__WORK REQUIRED__
Start at the top line and retype the data exactly through to the end.
##### TASK INPUTS
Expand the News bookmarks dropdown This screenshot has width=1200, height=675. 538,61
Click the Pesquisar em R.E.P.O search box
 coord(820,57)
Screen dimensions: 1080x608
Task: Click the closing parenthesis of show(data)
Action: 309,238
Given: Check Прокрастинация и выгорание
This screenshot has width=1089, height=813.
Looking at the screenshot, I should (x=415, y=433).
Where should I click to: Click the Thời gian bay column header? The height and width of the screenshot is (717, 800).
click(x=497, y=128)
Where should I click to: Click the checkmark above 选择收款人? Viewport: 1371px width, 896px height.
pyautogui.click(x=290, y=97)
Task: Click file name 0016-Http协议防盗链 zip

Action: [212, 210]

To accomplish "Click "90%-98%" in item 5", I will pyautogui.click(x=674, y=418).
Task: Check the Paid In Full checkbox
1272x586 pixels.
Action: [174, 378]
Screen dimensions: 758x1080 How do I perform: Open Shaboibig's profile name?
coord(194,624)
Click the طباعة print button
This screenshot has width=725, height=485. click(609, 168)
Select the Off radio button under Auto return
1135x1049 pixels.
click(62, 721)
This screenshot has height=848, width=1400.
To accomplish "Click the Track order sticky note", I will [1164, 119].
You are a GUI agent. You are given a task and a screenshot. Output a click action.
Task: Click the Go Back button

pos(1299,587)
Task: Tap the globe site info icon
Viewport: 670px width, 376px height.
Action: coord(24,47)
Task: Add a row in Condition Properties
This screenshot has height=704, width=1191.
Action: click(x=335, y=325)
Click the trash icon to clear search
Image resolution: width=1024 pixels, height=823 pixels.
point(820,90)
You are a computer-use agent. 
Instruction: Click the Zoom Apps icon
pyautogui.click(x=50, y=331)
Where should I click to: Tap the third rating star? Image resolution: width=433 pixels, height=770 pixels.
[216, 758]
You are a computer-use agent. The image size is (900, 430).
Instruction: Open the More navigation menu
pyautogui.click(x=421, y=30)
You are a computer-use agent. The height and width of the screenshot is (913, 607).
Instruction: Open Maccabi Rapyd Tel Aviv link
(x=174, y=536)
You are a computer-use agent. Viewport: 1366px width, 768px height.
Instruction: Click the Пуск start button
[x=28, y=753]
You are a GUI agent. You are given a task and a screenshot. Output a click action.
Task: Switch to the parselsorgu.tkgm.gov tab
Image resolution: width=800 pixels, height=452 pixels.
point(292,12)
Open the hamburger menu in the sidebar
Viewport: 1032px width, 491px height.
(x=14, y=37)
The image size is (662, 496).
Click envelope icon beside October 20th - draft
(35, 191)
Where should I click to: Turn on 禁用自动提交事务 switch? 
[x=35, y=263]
##########
__EXERCISE ANSWER__
Expand the News bookmarks dropdown This screenshot has width=1200, height=675. 538,61
Click the Pesquisar em R.E.P.O search box
 coord(820,57)
Screen dimensions: 1080x608
Task: Click the closing parenthesis of show(data)
Action: 309,238
Given: Check Прокрастинация и выгорание
This screenshot has width=1089, height=813.
Looking at the screenshot, I should (x=415, y=433).
Where should I click to: Click the Thời gian bay column header? The height and width of the screenshot is (717, 800).
click(x=497, y=128)
Where should I click to: Click the checkmark above 选择收款人? Viewport: 1371px width, 896px height.
pyautogui.click(x=290, y=97)
Task: Click file name 0016-Http协议防盗链 zip

Action: [212, 210]

To accomplish "Click "90%-98%" in item 5", I will pyautogui.click(x=674, y=418).
Task: Check the Paid In Full checkbox
1272x586 pixels.
Action: [174, 378]
Screen dimensions: 758x1080 How do I perform: Open Shaboibig's profile name?
coord(194,624)
Click the طباعة print button
This screenshot has width=725, height=485. click(609, 168)
Select the Off radio button under Auto return
1135x1049 pixels.
click(62, 721)
This screenshot has height=848, width=1400.
To accomplish "Click the Track order sticky note", I will [1164, 119].
You are a GUI agent. You are given a task and a screenshot. Output a click action.
Task: Click the Go Back button

pos(1299,587)
Task: Tap the globe site info icon
Viewport: 670px width, 376px height.
Action: coord(24,47)
Task: Add a row in Condition Properties
This screenshot has height=704, width=1191.
Action: click(x=335, y=325)
Click the trash icon to clear search
Image resolution: width=1024 pixels, height=823 pixels.
point(820,90)
You are a computer-use agent. 
Instruction: Click the Zoom Apps icon
pyautogui.click(x=50, y=331)
Where should I click to: Tap the third rating star? Image resolution: width=433 pixels, height=770 pixels.
[216, 758]
You are a computer-use agent. The image size is (900, 430).
Instruction: Open the More navigation menu
pyautogui.click(x=421, y=30)
You are a computer-use agent. The height and width of the screenshot is (913, 607).
Instruction: Open Maccabi Rapyd Tel Aviv link
(x=174, y=536)
You are a computer-use agent. Viewport: 1366px width, 768px height.
Instruction: Click the Пуск start button
[x=28, y=753]
You are a GUI agent. You are given a task and a screenshot. Output a click action.
Task: Switch to the parselsorgu.tkgm.gov tab
Image resolution: width=800 pixels, height=452 pixels.
point(292,12)
Open the hamburger menu in the sidebar
Viewport: 1032px width, 491px height.
(x=14, y=37)
The image size is (662, 496).
Click envelope icon beside October 20th - draft
(35, 191)
Where should I click to: Turn on 禁用自动提交事务 switch? 
[x=35, y=263]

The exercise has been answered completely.